NOTE: This low light test is conducted with a stationary subject, and the camera mounted on a sturdy tripod. Most digital cameras will fail miserably when faced with a moving subject in dim lighting. (For example, a child's ballet recital or a holiday pageant in a gymnasium.) For such applications, you may have better luck with a digital SLR camera, but even there, you'll likely need to set the focus manually. For information and reviews on digital SLRs, refer to our SLR review index page.
Coverage and Range
A slightly dim flash even at close range. Our standard shots required slightly higher than average exposure compensation.
|35mm equivalent||140mm equivalent|
Coverage. Flash coverage was uneven at wide angle, with strong falloff in the corners and at the edges of the frame. At full telephoto, coverage was more uniform, but dim. In the Indoor test, the PowerShot A580's flash underexposed our subject at its default setting, requiring a +1.3 EV exposure compensation adjustment to get good results.
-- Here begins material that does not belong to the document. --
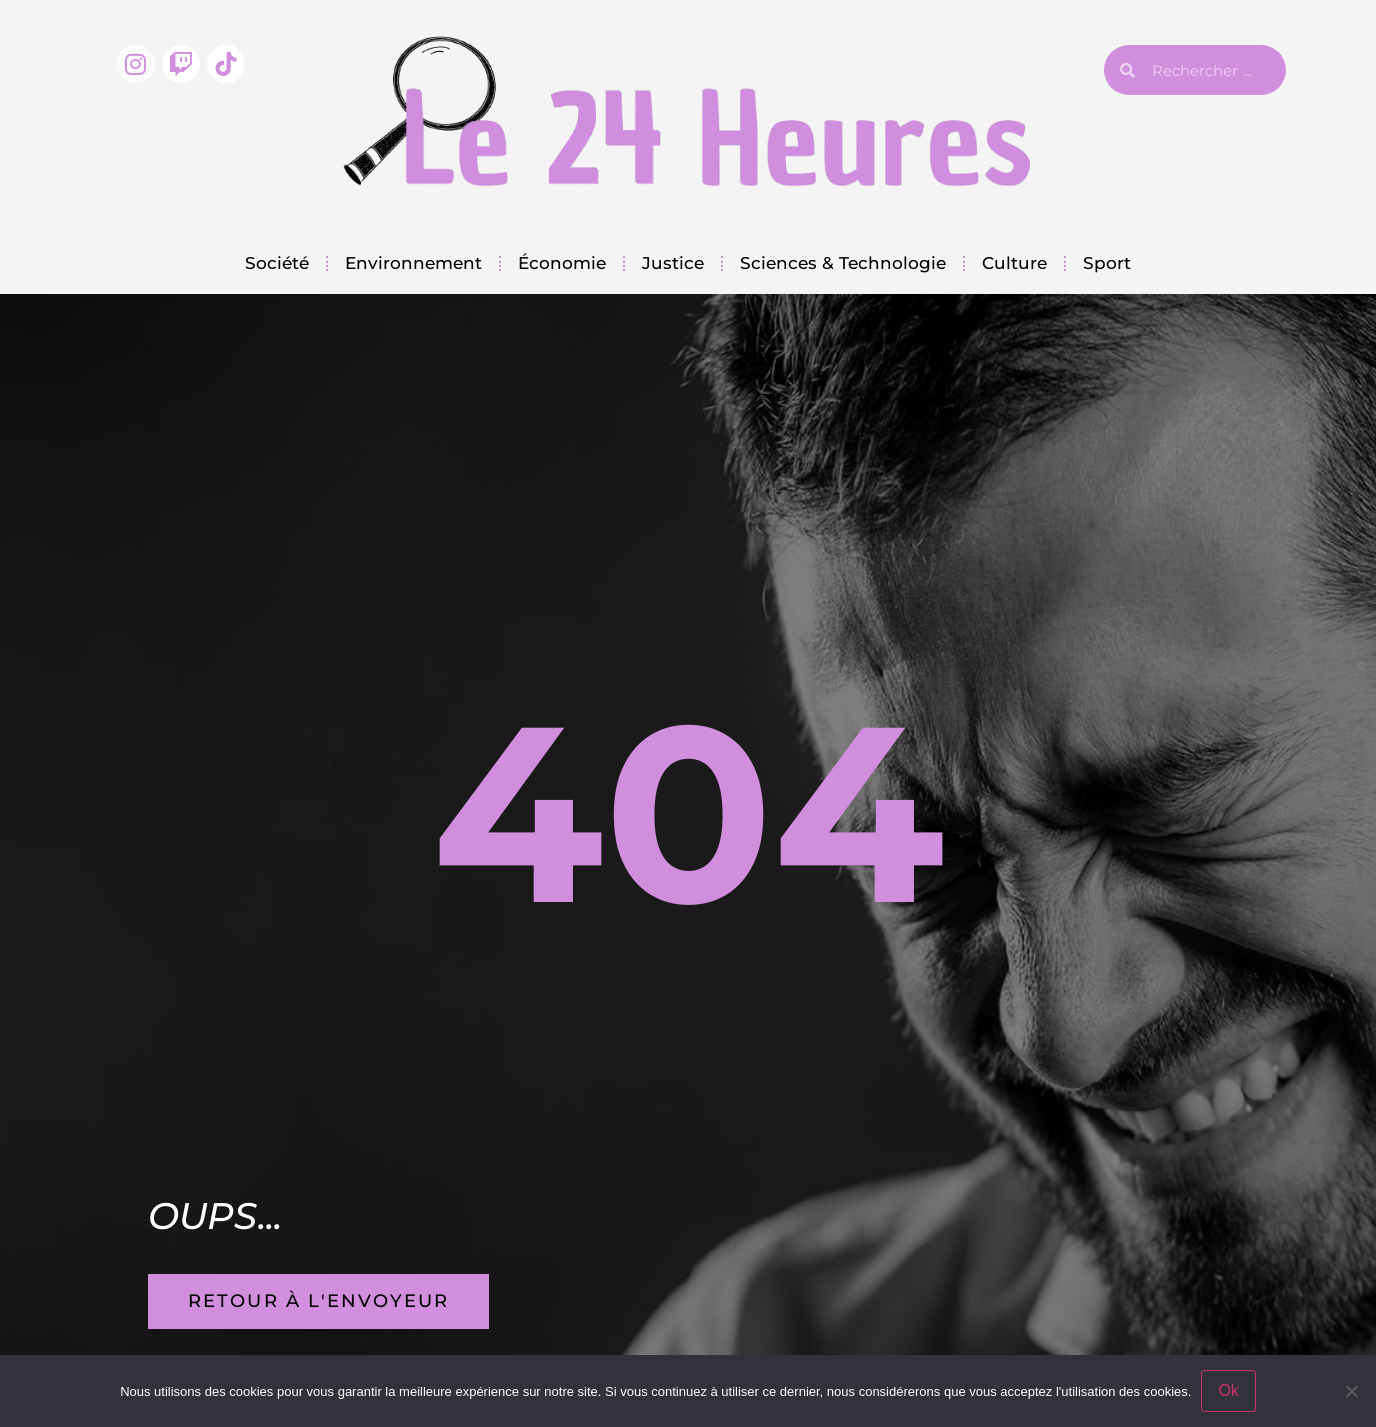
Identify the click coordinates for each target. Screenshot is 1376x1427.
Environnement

The camera's Slow-Sync flash mode produced slightly brighter results, but with a stronger orange cast from the room lighting.
ISO 100 Range. At wide angle, flash shots at ISO 100 remained fairly bright out to a distance of about 10 feet, decreasing in brightness from that point on. At full telephoto and ISO 100, the target was bright to about 7 feet, with decreasing intensity from there.
|Manufacturer-Specified Flash Range|
Auto ISO 250
Auto ISO 200
Manufacturer Specified Flash Test. In the wide angle shot above, the PowerShot A580 performs close to Canon's claims, producing slight overexposure at the rated distance with its ISO set to Auto (which selected ISO 250). At telephoto, the camera again boosted ISO to compensate, though not as much. Our standard test method for flash range uses a fixed setting of ISO 100, to provide a fair basis of comparison between cameras. We've now also begun shooting two shots using the manufacturer-specified camera settings, at the range the company claims for the camera, to assess the validity of the specific claims.
Good print quality, good color, sharp 11x14-inch prints. ISO 400 images are soft but usable at 8x10, ISO 800 shots are good at 5x7.
The Canon A580 had enough resolution to make good looking 11x14-inch prints, though with some minor chroma noise in the shadows, even at ISO 80. ISO 200 shots start to soften a bit at 11x14, but with more chroma noise. Color noise disappears at ISO 400, but quality drops, making 11x14-inch prints a little too soft; it's better at 8x10. ISO 800 shots are soft at 8x10, better at 5x7, though color has started to fade. ISO 1,600 shots are barely acceptable at 4x6 inches, so this setting is best avoided.
Testing hundreds of digital cameras, we've found that you can only tell just so much about a camera's image quality by viewing its images on-screen. Ultimately, there's no substitute for printing a lot of images and examining them closely. For this reason, we now routinely print sample images from the cameras we test on our Canon i9900 studio printer, and on the Canon iP5200 here in the office. (See the Canon i9900 review for details on that model.)